Until 1870, schooling for all grades in De Pere, Wisconsin was held in one building; starting in 1870, a high school was located in a stone building on the corner of James Street and Wisconsin Street. During the back half of the 1890s, plans were made for a new high school at the corner of Chicago Street and Broadway. A fire ravaged the stone school on February 20, 1900; it was demolished in 1906 after sitting dormant. After spending the rest of the term at the local German Benevolent Society Hall, the school located at Chicago and Broadway opened in fall 1900. It was quickly nicknamed the "Castle School" or "Castle on the Hill" due to its architecture and topographic situation. In 1978, the current high school was built at 1700 Chicago Street. It underwent major expansion in 2001, with the addition of a gymnasium and several classrooms. In January 2007, more classrooms were added. In 2017, De Pere High School underwent another small expansion. De Pere High School's mascot is the Redbird.

In 2005, the school received a cease-and-desist order on the grounds that its mascot was copyrighted material of Illinois State University.

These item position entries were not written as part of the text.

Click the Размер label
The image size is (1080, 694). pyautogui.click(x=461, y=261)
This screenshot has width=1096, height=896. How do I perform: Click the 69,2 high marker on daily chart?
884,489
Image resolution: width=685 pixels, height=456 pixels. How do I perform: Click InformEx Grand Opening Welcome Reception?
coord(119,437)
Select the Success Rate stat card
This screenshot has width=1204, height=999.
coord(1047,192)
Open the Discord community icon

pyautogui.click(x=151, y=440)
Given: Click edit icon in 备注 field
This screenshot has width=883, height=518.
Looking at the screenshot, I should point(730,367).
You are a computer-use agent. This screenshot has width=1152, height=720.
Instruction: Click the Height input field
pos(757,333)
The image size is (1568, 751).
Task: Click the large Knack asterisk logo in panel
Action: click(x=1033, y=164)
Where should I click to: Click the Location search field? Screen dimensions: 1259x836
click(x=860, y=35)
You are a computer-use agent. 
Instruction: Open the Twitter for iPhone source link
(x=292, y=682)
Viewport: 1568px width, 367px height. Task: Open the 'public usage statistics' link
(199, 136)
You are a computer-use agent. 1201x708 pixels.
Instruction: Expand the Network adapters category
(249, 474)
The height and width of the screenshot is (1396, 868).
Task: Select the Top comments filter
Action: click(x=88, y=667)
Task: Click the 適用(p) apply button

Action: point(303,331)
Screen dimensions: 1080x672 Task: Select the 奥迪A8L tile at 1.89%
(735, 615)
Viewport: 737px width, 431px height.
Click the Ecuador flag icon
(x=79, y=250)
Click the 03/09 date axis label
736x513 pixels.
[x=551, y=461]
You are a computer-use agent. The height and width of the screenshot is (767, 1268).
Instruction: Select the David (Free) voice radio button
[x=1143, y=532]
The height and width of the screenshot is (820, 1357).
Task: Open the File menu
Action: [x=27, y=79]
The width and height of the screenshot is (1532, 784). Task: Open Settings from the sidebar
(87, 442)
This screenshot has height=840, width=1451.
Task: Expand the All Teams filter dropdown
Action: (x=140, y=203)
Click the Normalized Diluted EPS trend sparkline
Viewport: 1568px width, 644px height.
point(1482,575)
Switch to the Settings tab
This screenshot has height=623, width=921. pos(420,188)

The school eventually redesigned the logo so as to not violate the copyright.

In 2016, Newsweek included DPHS on its list of best high schools for low-income students.

== Demographics ==
The school is 90 percent white, three percent Hispanic, two percent black, two percent Asian, and one percent American Indian.

== Extracurricular activities ==

=== FIRST Robotics ===
De Pere High school is home to FIRST robotics Team 1716. The team, which has been in existence since 2006, offers students the opportunity to gain hands-on knowledge in STEM fields.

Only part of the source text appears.